7. Başınız dönüyorsa, mideniz bulanıyorsa veya gözleriniz kararıyorsa, bacaklarınızı kalp seviyesinden yukarı kaldırarak uzanın, bir pencere açın veya birinden bunu yapmasını isteyin, limonlu tatlı çay için.

8. Yeterince uyumaya ve mümkün olduğunca dinlenmeye çalışın: toksikoz sıklıkla geçer, anne adayının tatile gitmesi ve endişelerden uzaklaşması gerekir.

9. Toksikoz gelişimi ayrıca gastrointestinal sistemin durumundan da etkilenir: örneğin, genellikle gastrit veya biliyer diskinezi sorununa aşina olan kadınlarda görülür. Bağırsak hareketlerinizi kontrol altında tutun: Çok az yeseniz bile en azından gün aşırı yapılmalıdır.

Alarm sinyali.

Kusma günde 2-3 defadan fazla olmazsa ve genel sağlık durumu zarar görmezse, doktorlar hafif derecede toksikozdan bahseder. Mide bulantısı ve kusma günde 3 defadan fazla olduğunda, kilo azalır, arıza olur, kalp hızı artar, kan basıncı düşer, bu da anne adayının orta veya şiddetli toksikoz ile karşı karşıya olduğu anlamına gelir. Böyle bir durumda vücut çok fazla sıvı, mineral tuz ve protein kaybeder ve açığı doktorların yardımı olmadan geri yüklenemez. Hastaneye yatış, tüm toksikoz vakalarının% 15-20'sinde sona erer, çünkü sadece bir hastanede karmaşık terapi yapmak mümkündür: intravenöz tuzlu su infüzyonu, glikoz, antiemetik ilaç enjeksiyonları. Kusma günde 2 defadan fazla olursa bir doktora görünmek zorunludur.

Geç sorun.

Gebeliğin ilk aylarında toksikoz hoş olmayan bir durumdur, ancak en azından bebeği tehdit etmez. Ayrıca, Amerikalı bilim adamlarının gözlemlerine göre, bu sorundan muzdarip kadınlarda düşük yapma yüzdesi, genellikle karşılaşmamış olanlara göre daha düşüktür. Ancak geç toksikoz (gestoz) kesin bir patolojidir, çünkü hem annenin hem de çocuğun sağlığını ciddi şekilde etkileyebilir. Diğer semptomlarla kendini gösterir: ödem, artan kan basıncı, idrarda protein görünümü. Anne adayını uyarması gereken ilk şey ayakların ve bacakların şişmesidir. Bu semptom ortaya çıkar çıkmaz bir doktora danışmaya değer: bir idrar testi yazacak, günlük kan basıncını izlemenizi ve diyette değişiklik yapmanızı önerecektir. Her şeyden önce, tuzu sınırlamanız gerekir; ancak ödem ile mümkün olduğunca az içmenin gerekli olduğu görüşü bir yanılsamadır. Vücudunuzun hala 1,5 litreye ihtiyacı var. günde sıvı ve doğru olması önemlidir: gazlı içecekler, güçlü çay ve kahve yok. Yiyecekleri daha az tuzlayın, baharatlı, salamura, yağlı ve kızarmış yiyecekleri hariç tutun, güçlü çorbalarla taşınmayın.

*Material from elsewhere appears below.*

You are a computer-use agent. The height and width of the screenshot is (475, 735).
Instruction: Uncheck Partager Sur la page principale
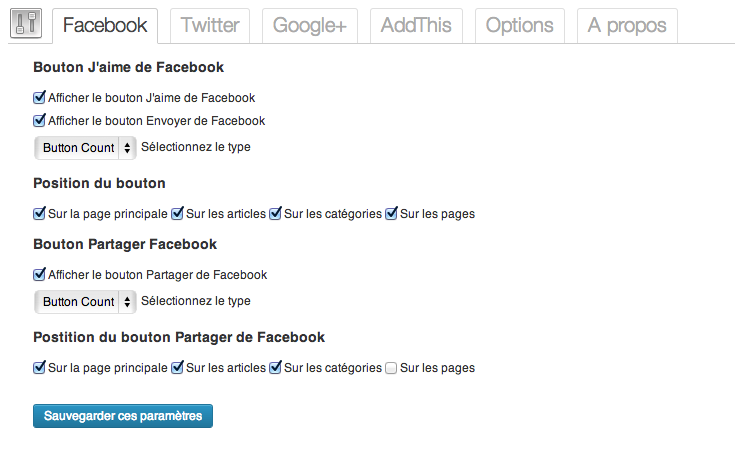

Sıvı birikmeye başlarsa, anne adayı ellerde (akşam halkalar gerginleşir), uyluklarda, dış genital organlarda ve yüzde şişlik fark edecektir. Aynı zamanda, ağırlık hızla büyüyor: haftada 1 kg'dan fazla bir artış, böbreklerin ihlal edildiğini ve hastalığın gelişimini gösterir. Mümkün olduğunca erken önlenmesi önemli olan gestozun bir sonraki aşaması, basınçta bir artıştır. Bu nedenle, tonometre okumalarındaki herhangi, hatta önemsiz bir değişiklik, doktorun dikkatini gerektirir. 130/90 sayıları kritik olarak kabul edilir, ancak "çalışma" baskısı düşük bir kadın için klasik 120/80 bile endişe verici bir sinyal olabilir. Hipertansiyon ile kan damarları spazmlıdır, su, tuzlar ve kan proteinleri (albümin) onlardan çevre dokulara daha aktif olarak salınır. Sonuç olarak, bebeğe oksijen ve besin verilmesi bozulabilir ve doktorlar durumunu yakından izleyecektir (örneğin, CTG kullanarak). Preeklampsi belirtileri olan bir kadını gözlemleyen doktor, her seferinde baş ağrısından, baş dönmesinden, peçe görünümünden veya gözlerinin önünde sineklerden rahatsız olup olmadığını soracaktır. Bu semptomlar preeklampsiyi gösterir: hastanede tedavi gerektirecek bir durum. Bir sonraki aşamaya geçmemesi için - eklampsi, konvülsiyonlar ve bilinç kaybı (koma) eşliğinde, anne adayının mümkün olan en kısa sürede hastaneye gönderilmesi önemlidir.